Nuplex shares closed up 30 per cent at $5, an eight-year high and Diligent's shares closed up 27 per cent at $7.14, the highest since June 2013. Photo / File
Nuplex and Diligent offers sign foreign investors eyeing NZ firms
The takeover offers that sent shares in Nuplex Industries and Diligent Corporation soaring yesterday could be a sign of things to come as overseas investors identify value in NZX-listed companies, say market players.
Resin maker Allnex Belgium, controlled by US private equity firm Advent International, is proposing a buyout of Nuplex at $5.55 a share - a 44 per cent premium to the stock's closing price on Friday.
The offer is being made via a scheme of arrangement, meaning it will be put to a shareholder vote rather than through the acquisition of more than 90 per cent of shares in the Sydney specialty chemicals manufacturer, as would have been required in a conventional takeover.
Nuplex shares closed up 30 per cent at $5, an eight-year high.
Meanwhile, US investment firm Insight Venture Partners has entered an agreement to acquire corporate governance software developer Diligent at US$4.90 ($7.39) a share - a 31 per cent premium to the pre-announcement price.
New York-based Diligent's shares closed up 27 per cent at $7.14, the highest since June 2013.
Diligent, which creates software used by company directors for board meetings, listed at $1 a share and raised $24 million through its IPO in December 2007. Its shares have closed as low as 7c and as high as $8.20 since then.
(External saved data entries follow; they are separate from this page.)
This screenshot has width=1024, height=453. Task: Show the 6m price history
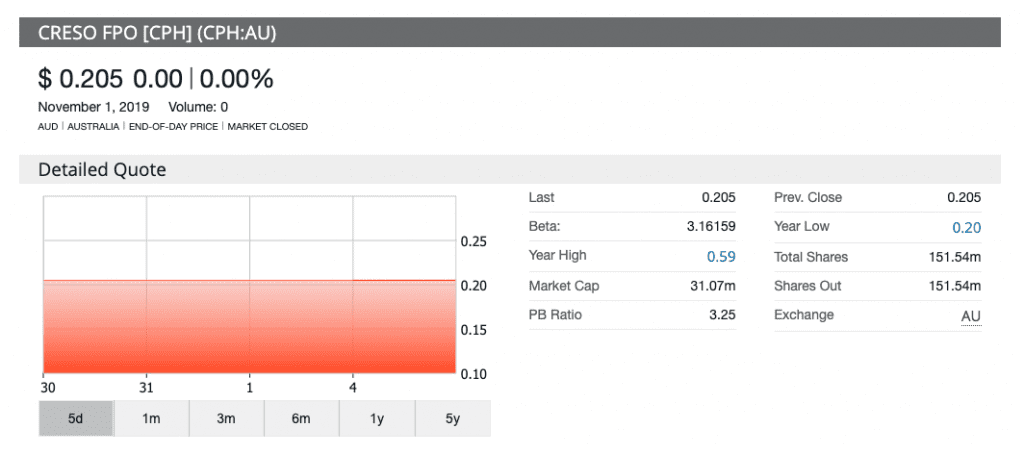click(x=301, y=419)
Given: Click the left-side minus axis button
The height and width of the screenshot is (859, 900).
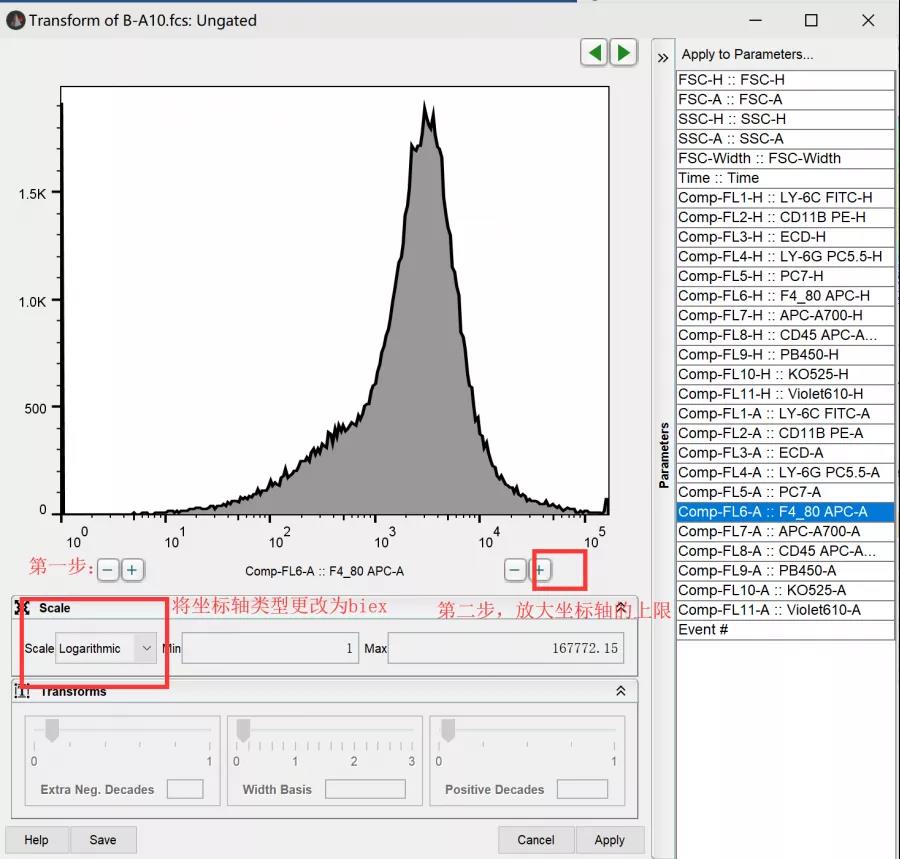Looking at the screenshot, I should (x=107, y=570).
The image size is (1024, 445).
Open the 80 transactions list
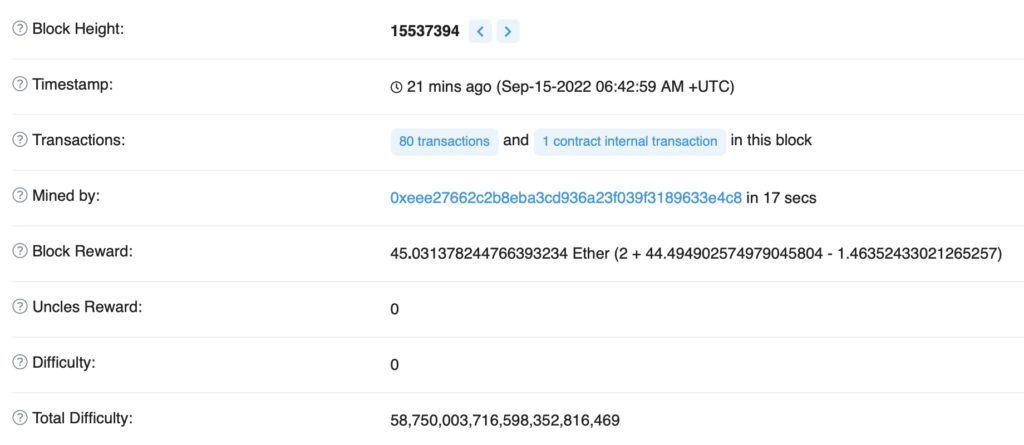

The boards of Diligent and Nuplex have given their support to the respective offers. MSL Capital Markets managing director Andrew McDouall, whose firm was lead manager in Diligent's initial public offering, said the takeovers that emerged yesterday showed the weakening of the kiwi dollar, combined with sustainable earnings, had made many NZX-listed firms attractive to potential overseas buyers.
"More takeover activity is likely. With a whole lot of money looking for a home globally, any business with sustainable earnings is going to be under the microscope."
Harbour Asset Management portfolio manager Shane Solly said the Nuplex and Diligent takeovers highlighted the underlying value in parts of the New Zealand sharemarket.
Given the relatively low cost of funding and a lack of growth opportunities for some companies, it wasn't unreasonable to expect more takeovers to emerge this year, said Solly, whose firm holds shares in Diligent.
McDouall, who tipped the potential for "corporate activity" around Diligent in December in the Business Herald's annual Broker Picks feature, said he wasn't surprised to hear of the takeover deal. The company was sitting on cash reserves of close to $100 million, he said, which made it attractive to potential buyers.
"If you take out the whole company you probably have enough cash in there to pay for two or three years' interest," McDouall said. "We've been anticipating this for some time."
He said the premium offered by Insight appeared appropriate "on the face of it".
"But shareholders should not do anything until they see [full-year] results due on February 29 and the potential emergence of other bids."
The deal, expected to close in the second quarter of this year, is subject to approval from a majority of Diligent investors and at least 60 per cent of preference shareholders, as well as regulatory approval.
The holders of Diligent's preference shares, including Spring Street Partners, Diligent's largest shareholder, have entered voting agreements in support of the deal.
Nuplex was founded as a flooring distributor in Auckland in 1952 and listed on the sharemarket in 1967.
"We were the sole provider of the pre-IPO funding, we funded the company into listing. We've been in there from [the listing price of] $1 all the way down to 7c at one stage and then all the way back up to $8.20 and now US$4.90, which is $7.40 or thereabouts," Huljich said.
Huljich is a former director of Diligent, which develops software used by board directors to access documents.
The Huljich family is valued at $165 million on the National Business Review's rich list.